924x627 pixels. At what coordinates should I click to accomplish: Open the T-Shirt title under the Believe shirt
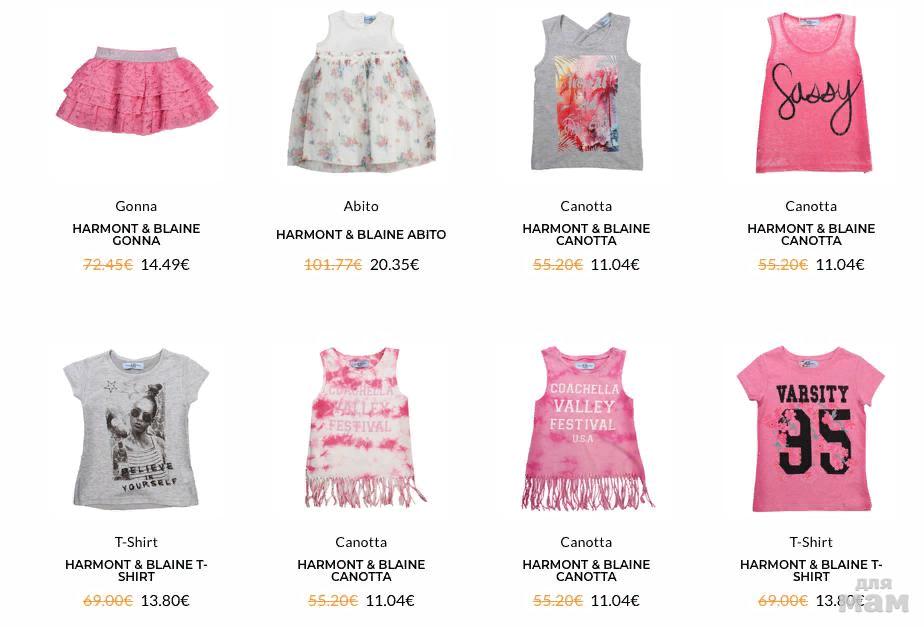pyautogui.click(x=136, y=570)
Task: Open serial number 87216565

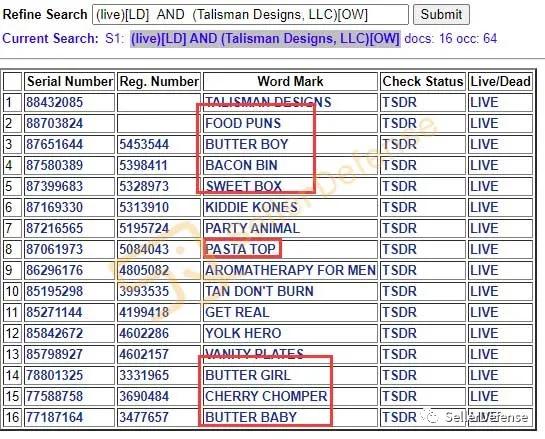Action: (x=55, y=228)
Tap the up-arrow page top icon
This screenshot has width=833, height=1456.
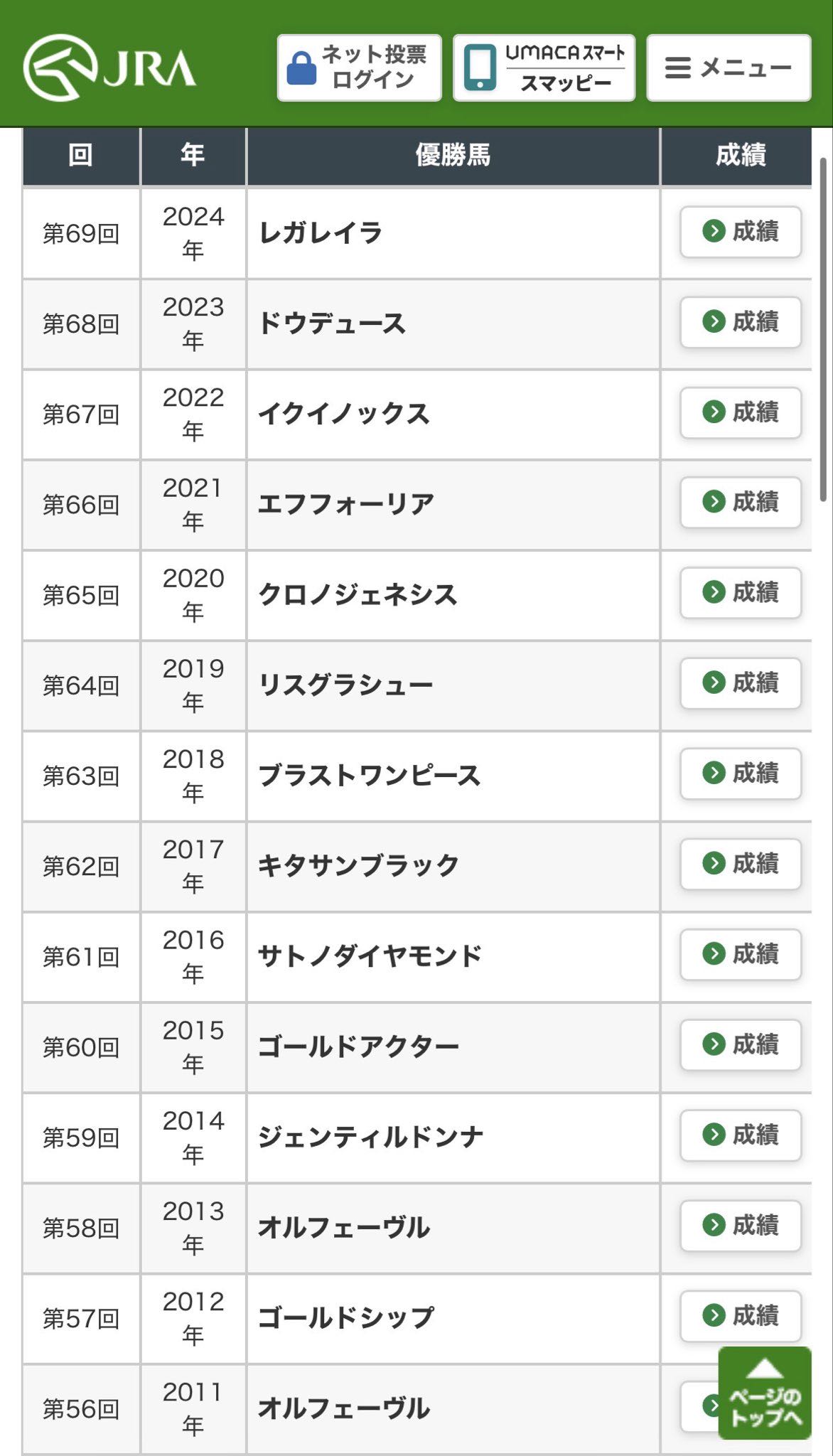(x=765, y=1368)
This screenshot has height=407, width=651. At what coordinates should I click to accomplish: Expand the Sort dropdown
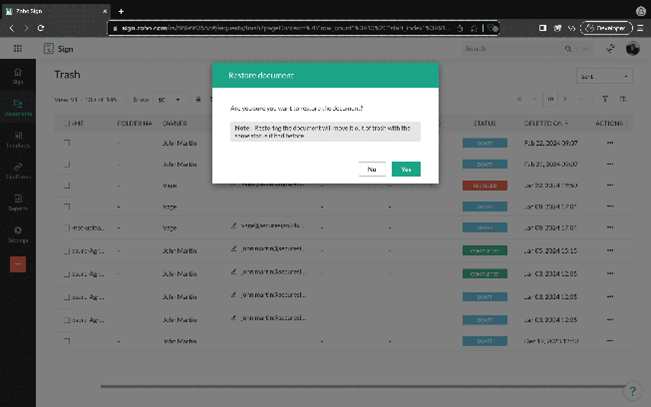[604, 76]
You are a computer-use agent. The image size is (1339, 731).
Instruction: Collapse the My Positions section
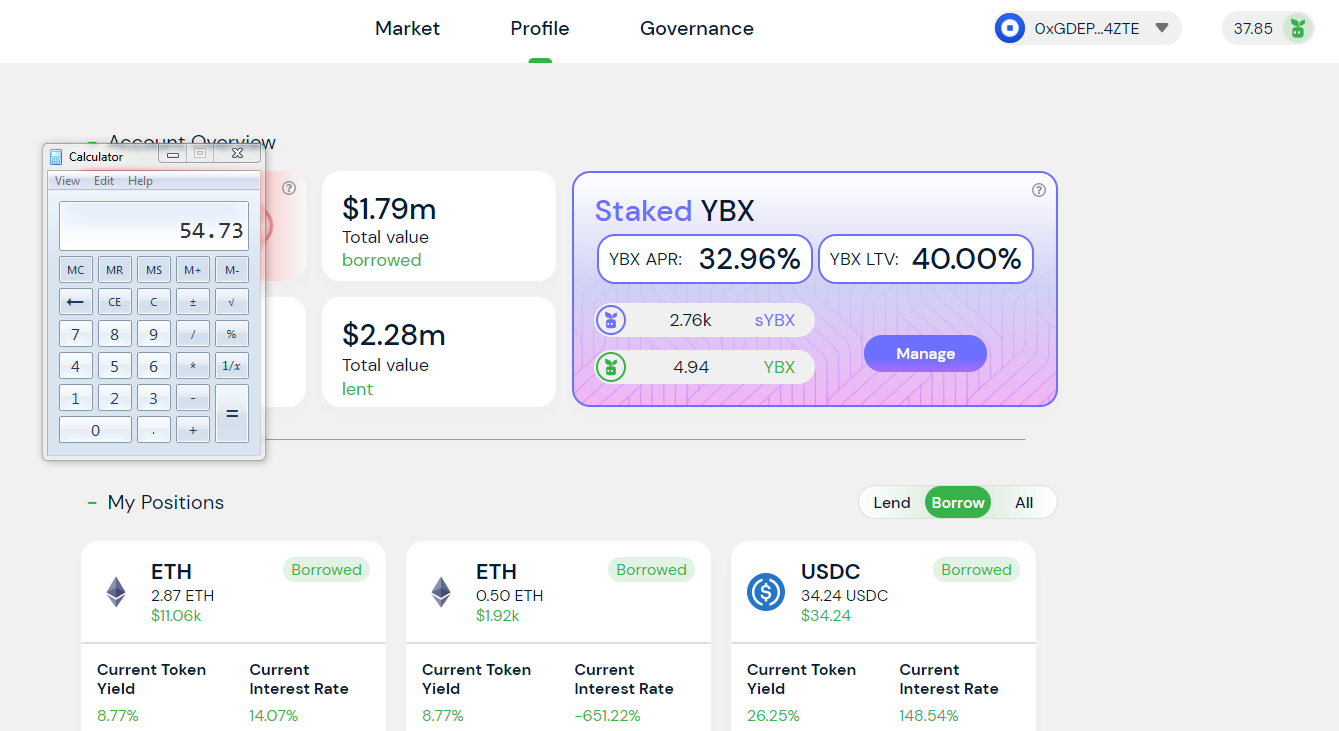tap(93, 502)
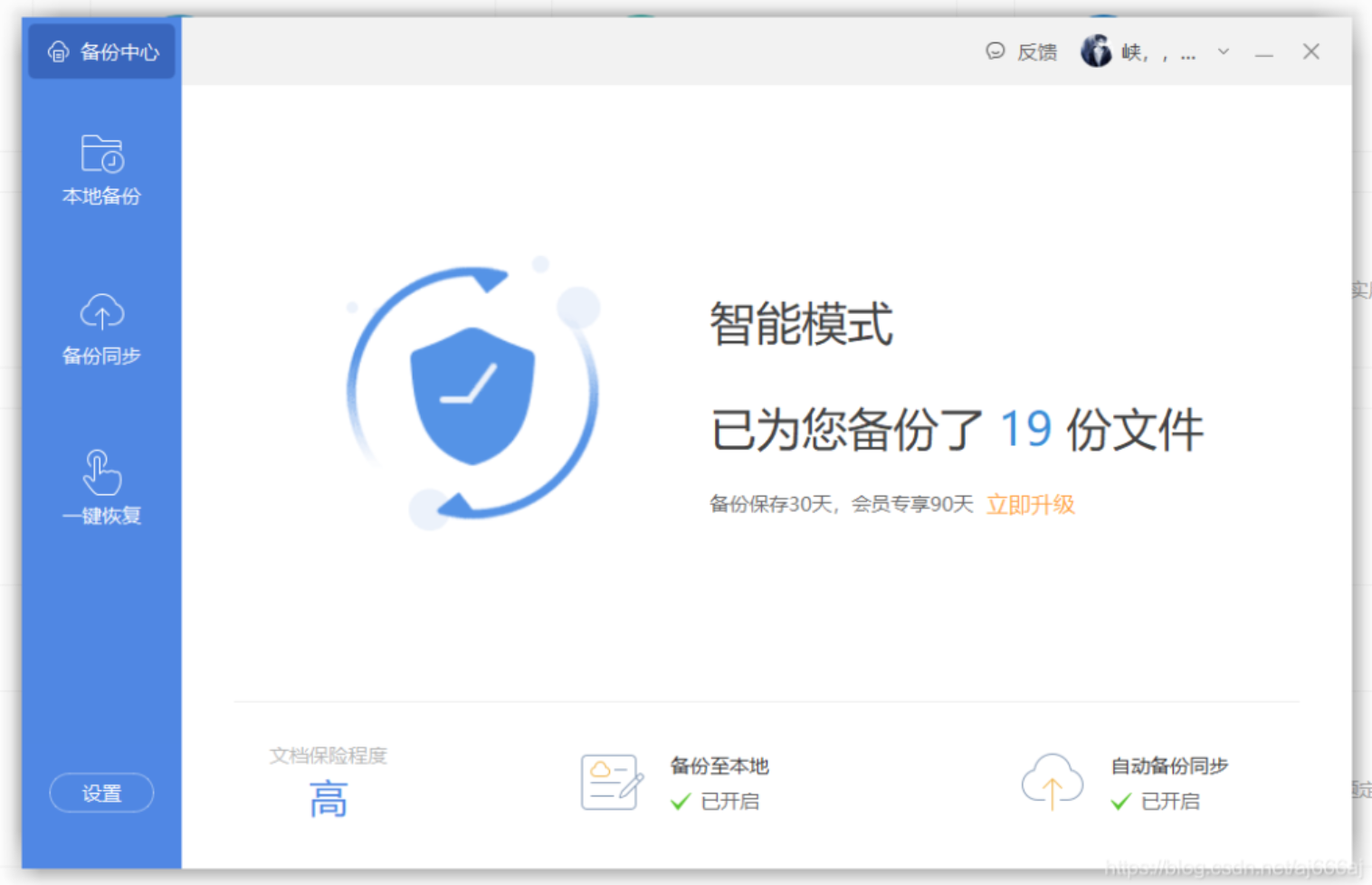1372x885 pixels.
Task: Click the home icon beside 备份中心
Action: tap(59, 52)
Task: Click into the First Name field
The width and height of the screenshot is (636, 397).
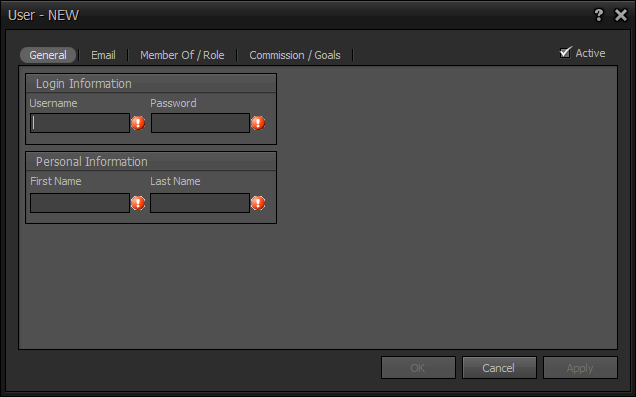Action: point(80,203)
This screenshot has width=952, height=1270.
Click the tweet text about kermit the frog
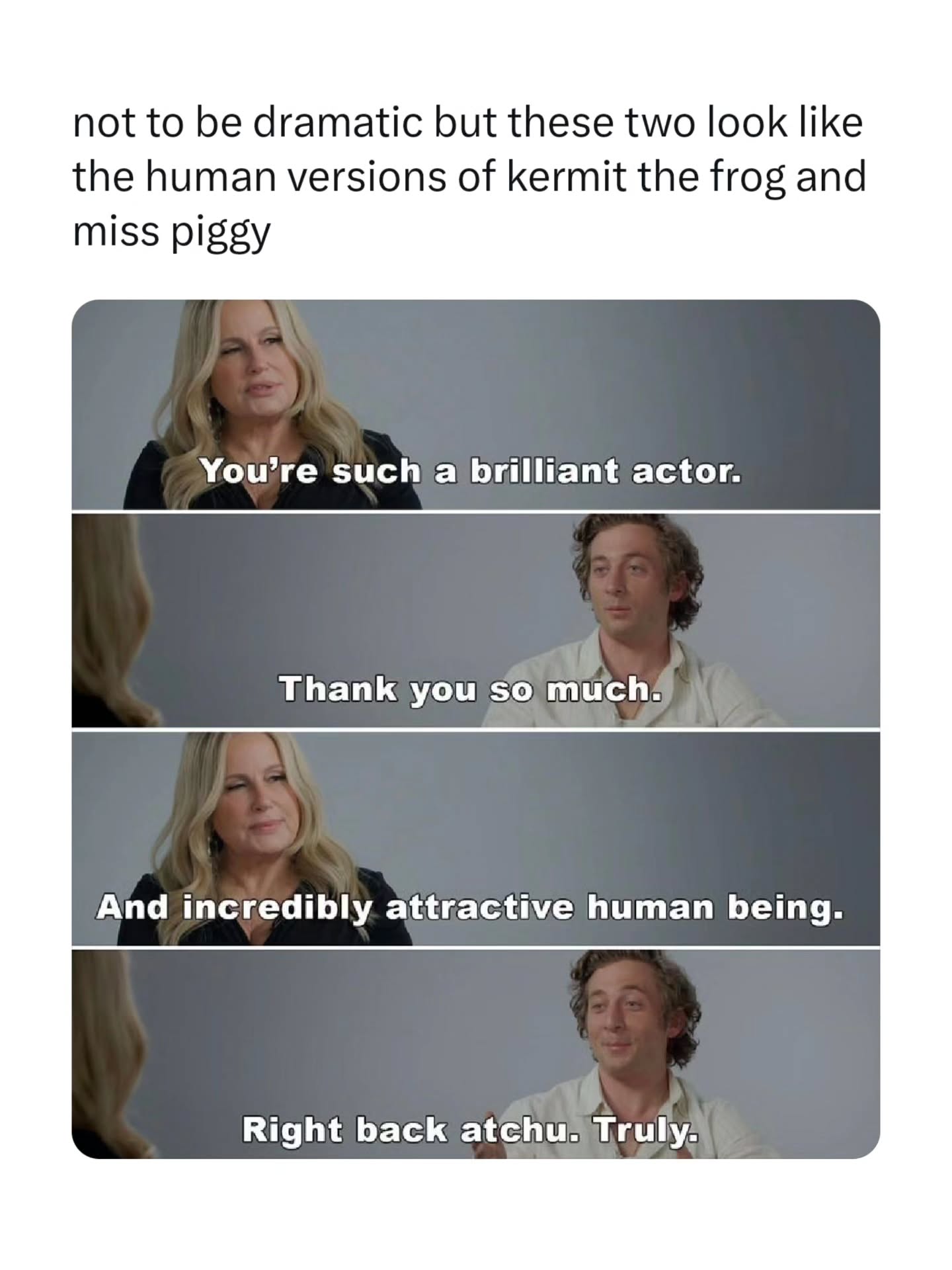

##########

* **EXERCISE INSTRUCTIONS**:
Reproduce word for word the lines from the line holding "This screenshot has width=952, height=1270." through the last line of the material above, inclusive, and keep pictures out of it.

* **FINAL ANSWER**:
This screenshot has width=952, height=1270.
Click the tweet text about kermit the frog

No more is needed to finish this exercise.